Moreover, Daschle implicitly endorses tax increases as a way of cutting deficits when he says: "From 1980 to 1992, our national debt had quadrupled. Some people feared we'd never get out of that fiscal hole. But we did. And we did it the old-fashioned way. In 1993, we made a decision: No more living beyond our means. ... From that point on, we decided, everything we did had to fit into a new framework of fiscal discipline." 1993, of course, was the year when Democratic majorities in both houses of Congress passed, without a single Republican vote, Bill Clinton's tax increase.

This is a partisan Democratic version of history, which leaves out several politically significant things. The argument is: We did the political risky thing, and raised taxes, and the deficits vanished. And in response interest rates fell.

But in fact, there were three things that eliminated the early 1990s deficits, each of approximately similar magnitude. One was the end of the savings-and-loan bailout. The deficit ballooned in the early 1990s as the government paid off depositors in bankrupt savings and loans. But within a few years they were all paid off, and the government actually made some money selling off savings-and-loan assets. All this would have happened whoever was in power. Neither Democrats nor Republicans deserve any credit.

The tax increases of 1993 were the second thing that reduced the deficit. Raising the taxes on high-income earners brought revenues gushing into the Treasury as the stock market boomed and incomes increased. For this the Democrats are entitled to take credit, the more so as the tax increases (together with the Clinton healthcare plan and gun control) cost them control of both houses of Congress in 1994.

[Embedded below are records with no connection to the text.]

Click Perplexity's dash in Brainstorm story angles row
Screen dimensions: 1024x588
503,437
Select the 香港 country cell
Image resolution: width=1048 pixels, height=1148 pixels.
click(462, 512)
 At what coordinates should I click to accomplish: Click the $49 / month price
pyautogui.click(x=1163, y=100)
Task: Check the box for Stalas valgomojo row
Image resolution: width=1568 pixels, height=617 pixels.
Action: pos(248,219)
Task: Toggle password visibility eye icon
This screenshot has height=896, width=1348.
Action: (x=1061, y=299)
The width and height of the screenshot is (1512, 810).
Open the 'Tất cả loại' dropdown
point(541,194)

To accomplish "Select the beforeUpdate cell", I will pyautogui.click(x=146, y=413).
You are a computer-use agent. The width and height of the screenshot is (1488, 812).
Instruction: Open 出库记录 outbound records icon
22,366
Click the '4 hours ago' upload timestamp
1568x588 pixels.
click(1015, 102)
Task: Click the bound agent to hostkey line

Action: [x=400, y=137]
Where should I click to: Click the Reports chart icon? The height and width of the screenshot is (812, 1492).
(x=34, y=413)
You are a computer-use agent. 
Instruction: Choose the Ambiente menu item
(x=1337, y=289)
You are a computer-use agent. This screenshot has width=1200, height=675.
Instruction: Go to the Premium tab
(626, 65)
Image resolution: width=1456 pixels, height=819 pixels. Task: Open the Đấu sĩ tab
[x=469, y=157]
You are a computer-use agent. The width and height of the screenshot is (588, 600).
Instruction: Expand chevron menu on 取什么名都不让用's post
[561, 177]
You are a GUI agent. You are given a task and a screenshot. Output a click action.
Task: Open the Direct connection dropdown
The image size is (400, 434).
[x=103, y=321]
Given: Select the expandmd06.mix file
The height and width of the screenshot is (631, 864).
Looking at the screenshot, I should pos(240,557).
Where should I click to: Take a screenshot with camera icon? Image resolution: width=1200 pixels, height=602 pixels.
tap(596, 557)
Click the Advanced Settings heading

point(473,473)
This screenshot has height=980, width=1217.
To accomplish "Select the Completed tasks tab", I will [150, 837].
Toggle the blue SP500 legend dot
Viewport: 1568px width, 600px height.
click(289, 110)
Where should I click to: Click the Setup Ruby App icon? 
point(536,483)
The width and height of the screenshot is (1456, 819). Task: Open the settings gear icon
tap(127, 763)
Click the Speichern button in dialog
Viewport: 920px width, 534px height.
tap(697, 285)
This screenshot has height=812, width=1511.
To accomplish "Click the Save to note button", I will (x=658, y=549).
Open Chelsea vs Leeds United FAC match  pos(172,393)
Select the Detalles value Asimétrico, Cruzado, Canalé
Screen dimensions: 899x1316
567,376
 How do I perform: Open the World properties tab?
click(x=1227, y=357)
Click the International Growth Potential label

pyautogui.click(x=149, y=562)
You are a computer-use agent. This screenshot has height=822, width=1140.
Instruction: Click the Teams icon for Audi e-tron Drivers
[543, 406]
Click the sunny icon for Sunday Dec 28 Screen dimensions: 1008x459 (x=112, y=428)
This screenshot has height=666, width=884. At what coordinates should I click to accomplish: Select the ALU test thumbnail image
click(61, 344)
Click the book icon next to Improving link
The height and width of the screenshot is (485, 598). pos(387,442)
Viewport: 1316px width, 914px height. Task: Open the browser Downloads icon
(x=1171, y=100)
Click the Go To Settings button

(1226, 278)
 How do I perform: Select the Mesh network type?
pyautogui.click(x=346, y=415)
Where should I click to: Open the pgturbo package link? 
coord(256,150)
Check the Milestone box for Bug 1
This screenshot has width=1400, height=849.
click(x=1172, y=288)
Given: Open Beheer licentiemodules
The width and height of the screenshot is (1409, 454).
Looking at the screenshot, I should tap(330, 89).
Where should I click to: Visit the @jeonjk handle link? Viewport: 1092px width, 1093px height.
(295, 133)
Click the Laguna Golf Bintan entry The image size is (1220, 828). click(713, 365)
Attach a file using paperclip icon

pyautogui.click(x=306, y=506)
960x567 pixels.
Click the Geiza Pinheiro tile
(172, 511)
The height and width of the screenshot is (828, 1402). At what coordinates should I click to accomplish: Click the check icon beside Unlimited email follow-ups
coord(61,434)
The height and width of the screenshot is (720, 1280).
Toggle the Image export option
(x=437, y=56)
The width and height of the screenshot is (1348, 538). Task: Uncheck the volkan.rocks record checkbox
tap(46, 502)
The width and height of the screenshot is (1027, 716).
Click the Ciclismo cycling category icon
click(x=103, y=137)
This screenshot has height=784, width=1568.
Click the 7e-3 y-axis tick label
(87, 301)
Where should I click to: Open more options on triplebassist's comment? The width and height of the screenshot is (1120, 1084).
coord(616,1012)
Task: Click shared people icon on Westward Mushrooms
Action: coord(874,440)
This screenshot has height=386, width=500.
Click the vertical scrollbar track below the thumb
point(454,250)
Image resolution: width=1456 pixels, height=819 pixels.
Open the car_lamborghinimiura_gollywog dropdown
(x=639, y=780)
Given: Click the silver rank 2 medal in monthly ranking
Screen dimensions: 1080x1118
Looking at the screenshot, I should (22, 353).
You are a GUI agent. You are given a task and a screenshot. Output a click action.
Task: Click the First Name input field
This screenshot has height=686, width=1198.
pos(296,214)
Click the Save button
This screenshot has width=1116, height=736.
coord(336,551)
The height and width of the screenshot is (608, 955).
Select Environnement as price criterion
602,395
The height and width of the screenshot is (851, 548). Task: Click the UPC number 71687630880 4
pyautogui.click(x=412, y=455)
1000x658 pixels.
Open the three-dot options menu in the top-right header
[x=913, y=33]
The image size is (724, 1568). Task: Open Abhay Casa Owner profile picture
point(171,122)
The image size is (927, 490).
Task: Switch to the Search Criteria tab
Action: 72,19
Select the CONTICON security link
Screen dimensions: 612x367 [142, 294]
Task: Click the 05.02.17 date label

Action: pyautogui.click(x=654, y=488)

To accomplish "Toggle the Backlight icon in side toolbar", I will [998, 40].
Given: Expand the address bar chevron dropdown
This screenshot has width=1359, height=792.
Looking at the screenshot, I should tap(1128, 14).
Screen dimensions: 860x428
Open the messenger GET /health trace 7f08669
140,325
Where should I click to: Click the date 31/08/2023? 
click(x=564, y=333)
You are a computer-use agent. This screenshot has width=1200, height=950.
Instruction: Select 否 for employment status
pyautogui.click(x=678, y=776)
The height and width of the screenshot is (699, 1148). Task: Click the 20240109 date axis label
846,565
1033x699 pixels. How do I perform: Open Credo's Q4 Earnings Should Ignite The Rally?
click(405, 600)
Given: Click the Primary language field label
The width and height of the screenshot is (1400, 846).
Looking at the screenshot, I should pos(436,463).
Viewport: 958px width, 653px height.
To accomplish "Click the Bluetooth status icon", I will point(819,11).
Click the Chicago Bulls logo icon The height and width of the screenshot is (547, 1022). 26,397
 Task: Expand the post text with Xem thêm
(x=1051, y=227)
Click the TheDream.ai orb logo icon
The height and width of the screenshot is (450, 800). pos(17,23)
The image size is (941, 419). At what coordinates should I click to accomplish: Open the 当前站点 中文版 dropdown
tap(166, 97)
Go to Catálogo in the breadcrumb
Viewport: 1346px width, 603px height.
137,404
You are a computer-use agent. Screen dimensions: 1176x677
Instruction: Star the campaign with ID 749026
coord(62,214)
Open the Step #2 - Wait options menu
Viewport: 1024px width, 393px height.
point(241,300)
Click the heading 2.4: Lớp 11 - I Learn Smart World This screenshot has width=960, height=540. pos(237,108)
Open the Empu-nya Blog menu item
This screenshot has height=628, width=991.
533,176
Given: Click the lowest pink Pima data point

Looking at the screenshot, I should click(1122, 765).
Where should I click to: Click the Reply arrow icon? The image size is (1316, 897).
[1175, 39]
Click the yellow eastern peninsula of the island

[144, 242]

The third thing that reduced the deficit, entirely unmentioned by Daschle, was the virtual freeze in federal spending by the Republican Congress in 1995-96. Back in the 1980s, Democratic Senator Ernest Hollings ran for president on the platform of freezing spending for a year, which he said would wipe out the budget deficit.

It would have gone a long way toward doing so; and the Gramm-Rudman-Hollings law, which sought to limit increases in spending, did, in fact, substantially reduce the deficit in the late 1980s. Remember, that when the Republicans came forward with their budget plans in 1995, Bill Clinton and the Democrats refused to call for a balanced budget, ever. Now they claim credit for producing what they said then was impossible. But the Republicans suffered politically from their deficit-cutting success, though not as much as Democrats had in 1994; their standing declined with voters, and they only barely held on to majorities in Congress in 1996, 1998, and 2000.

Daschle's reluctance to call for tax increases is obviously rooted in the knowledge that the things both parties did to effectively reduce deficits did not help them politically and seem to have cost them votes. His strategy evidently is to do to George W. Bush what his predecessor as majority leader, George Mitchell, did to the elder George Bush in 1990-get him to agree to a tax increase.

Mitchell in effect held the defense budget hostage at a time-the end of the Cold War-when political demand for defense spending was disappearing, and when Democrats held solid majorities in both houses of Congress. Bush did not wish to see defense spending cut as it had been in the 1970s, and so he agreed to the tax increase when his OMB Director Richard Darman was able to negotiate "firewalls" between defense and domestic spending. Democrats would agree not to cut defense below certain levels in return for a tax increase.

And why did Democrats want then-and want now-a tax increase? Because, as one Democratic politician said to me when I suggested he might support income tax indexing, which would reduce revenues but avoid raises in effective tax rates: "No. I want the government to have the money." Democrats believe that more government spending can help people in need and will be a good thing for our country. That is what, more than anything else, most of them are in politics for. This is something reasonable people can and do believe; the problem is that most voters don't. So the politicians talk about "fiscal discipline" rather than higher taxes.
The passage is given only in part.